** EXERCISE DETAILS **
Check each line of the entries for "computer" and report the ones that have it.

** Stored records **
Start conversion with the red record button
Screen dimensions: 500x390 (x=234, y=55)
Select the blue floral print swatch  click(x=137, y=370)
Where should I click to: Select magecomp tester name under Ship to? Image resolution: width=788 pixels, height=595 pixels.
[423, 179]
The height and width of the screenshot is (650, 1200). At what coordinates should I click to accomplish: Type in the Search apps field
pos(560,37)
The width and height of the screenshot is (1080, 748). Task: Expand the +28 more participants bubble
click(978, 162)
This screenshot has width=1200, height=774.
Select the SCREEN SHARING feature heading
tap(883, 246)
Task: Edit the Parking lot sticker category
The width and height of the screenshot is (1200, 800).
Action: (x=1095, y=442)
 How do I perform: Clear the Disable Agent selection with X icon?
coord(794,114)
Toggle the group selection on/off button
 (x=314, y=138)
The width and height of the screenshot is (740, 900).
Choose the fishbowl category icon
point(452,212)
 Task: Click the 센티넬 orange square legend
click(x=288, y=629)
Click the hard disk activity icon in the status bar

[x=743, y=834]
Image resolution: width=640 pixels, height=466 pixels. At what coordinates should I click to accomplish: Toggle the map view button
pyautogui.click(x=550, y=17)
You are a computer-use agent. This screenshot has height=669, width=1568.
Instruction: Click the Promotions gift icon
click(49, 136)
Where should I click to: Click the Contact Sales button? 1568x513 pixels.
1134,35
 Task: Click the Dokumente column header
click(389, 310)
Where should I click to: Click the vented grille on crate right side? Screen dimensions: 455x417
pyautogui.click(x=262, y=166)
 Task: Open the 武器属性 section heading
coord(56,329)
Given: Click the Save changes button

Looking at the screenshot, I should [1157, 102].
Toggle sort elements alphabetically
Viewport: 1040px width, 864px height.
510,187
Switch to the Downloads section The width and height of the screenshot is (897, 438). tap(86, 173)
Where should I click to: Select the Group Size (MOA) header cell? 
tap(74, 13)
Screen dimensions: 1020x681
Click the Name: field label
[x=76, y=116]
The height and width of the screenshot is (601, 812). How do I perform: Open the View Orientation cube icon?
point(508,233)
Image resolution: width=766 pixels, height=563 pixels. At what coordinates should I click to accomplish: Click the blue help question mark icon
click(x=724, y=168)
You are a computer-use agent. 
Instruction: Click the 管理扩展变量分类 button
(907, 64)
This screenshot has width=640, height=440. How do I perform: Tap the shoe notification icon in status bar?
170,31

** REPLY **
You are a computer-use agent. This screenshot has height=669, width=1568.
You are a computer-use agent. 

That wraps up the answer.